Kaum Liberal pada umunya mengambil pandangan sifat
positif dari manusia. Mereka memiliki keyakinan besar terhadap akal pikiran
manusia dan mereka yakin prinsip-prinsip rasional dapat dipakai pada
masalah-masalah internasional (Jackson dan Sorensen, 1999:140). Kaum liberal
mengakui bahwa individu selalu mementingkan diri sendiri dan bersaing terhadap
suatu hal. Akan tetapi mereka juga percaya bahwa individu-individu memiliki
banyak kepentingan dan dengan demikian dapat terlibat dalam aksi sosial yang
kolaboratif dan kooperatif, baik domestik maupun internasional, yang
menghasilkan manfaat besar bagi setiap orang baik didalam maupun diluar negeri
(Jackson dan Sorensen, 1999:140).
John Locke berpendapat bahwa negara muncul untuk menjamin kebebasan warga
negaranya dan kemudian mengijinkan mereka menghidupi kehidupannya dan menggapai
kebahagiaannya tanpa campur tangan tak semestinya dari orang lain (Jackson dan
Sorensen, 1999:142). Kemajuan bagi kaum liberal selalu merupakan kemajuan bagi
individu. Perhatian dasar liberalisme adalah kebahagiaan dan kesenangan
individu. Pemikiran kaum liberal sangat erat hubungannya dengan kemunculan
negara konstitusional modern.
Liberalisme memiliki empat aliran-aliran yang menunjukkan aspek-aspek penting
pemikiran kaum liberal tentang hubungan internasional. Yang pertama adalah
liberalisme sosiologis. Bagi kaum realis, hubungan internasional adalah studi
tentang hubungan antara pemerintah negara-negara berdaulat. Kaum liberal
sosiologis menolak pandangan ini karena fokusnya terlalu sempit. Hubungan
internasional bukan hanya tentang hubungan antar negara yang berdaulat,
melainkan juga hubungan antara masyarakat, kelompok, dan organisasi yang
berasal dari negara yang berbeda (Jackson dan Sorensen, 1999:144).

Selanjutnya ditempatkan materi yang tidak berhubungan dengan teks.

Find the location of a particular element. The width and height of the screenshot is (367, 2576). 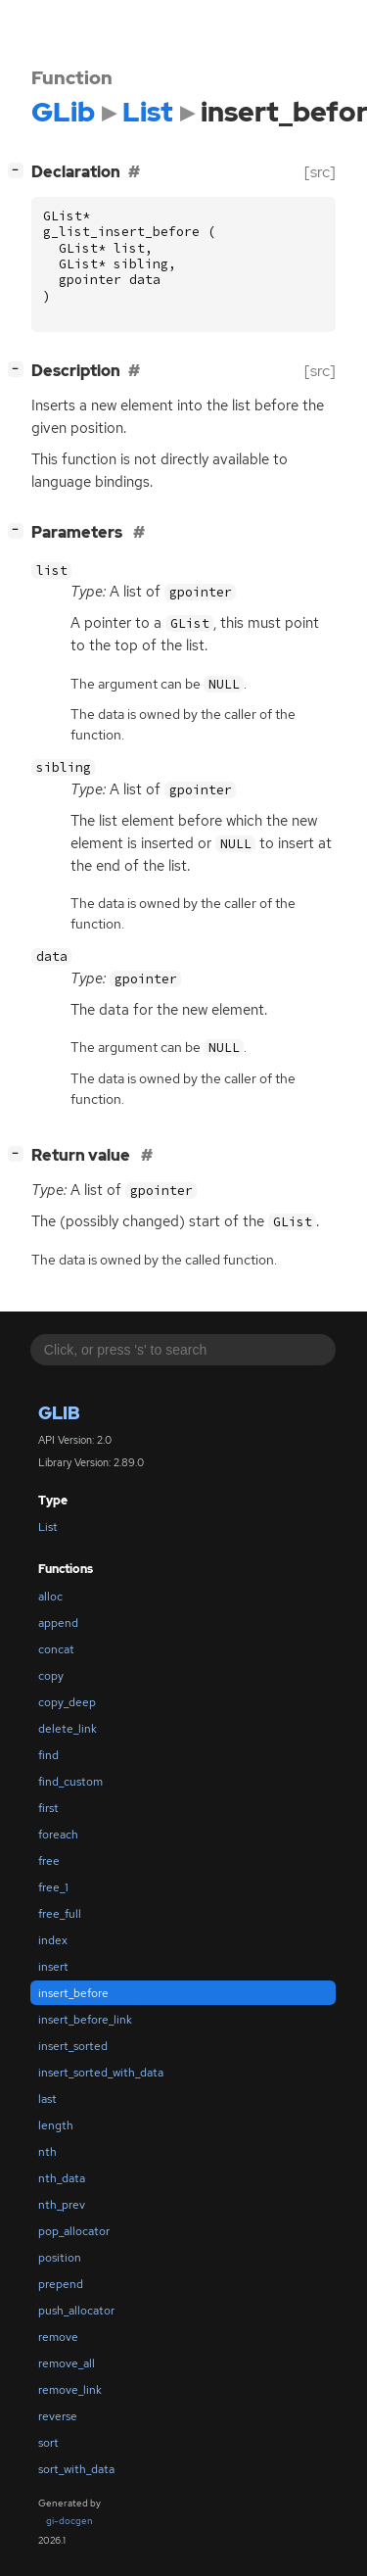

Lalu yang kedua adalah liberalisme interdepensi. Interdepensi artinya
ketergantungan timbal balik. Rakyat dan pemerintah dipengaruhi oleh apa yang
terjadi dimana pun, oleh tindakan rekannya di belahan dunia lain. Pada
dasarnya, kaum liberal ini berpendapat bahwa pembagian tenaga kerja yang tinggi
dalam perekonomian internasional meningkatkan interdepensi antar negara, dan
hal itu menekan dan mengurangi konflik kekerasan antar negara (Jackson dan
Sorensen, 1999:148). Jadi dalam pandangan liberalis interdepensi, konflik
kekerasan dapat dihindari apabila dalam perekonomian internasiona terdapat
pembagian tenaga kerja yang sama rata, sehingga tidak terjadi ketimpangan yang
dapat memunculkan konflik.
Selanjutnya, aliran keempat ialah liberalisme konstitusional. Aliran
liberalisme ini mengambil pemikiran terdahulu tentang manfaat dari institusi
internasional. Wodrow Wilson (dalam Jackson dan Sorensen 1999) mengubah
hubungan internasional dari “hutan” politik kekuasaan yang kacau ke “kebun
binatang” pergaulan erat yang diatur dan damai. Hal ini diwujudkan Wodrow
Wilson dengan gagasannya tentang “kebun binatang” untuk membentuk sebuat
institusi internasional yaitu Liga Bangsa-Bangsa atau LBB. Namun, terdapat
pesimisme dalam pembentukan institusi internasional. Sebagian besar yakin bahwa
sebah intitusi internasional seperti LBB mampu membuat kerjasama lebih mudah
dan jauh lebih mungkin. Akan tetapi mudahnya kerjasama internasional tidak
menjamin adanya kualitatif hubungan internasional, karena transformasi dari “hutan”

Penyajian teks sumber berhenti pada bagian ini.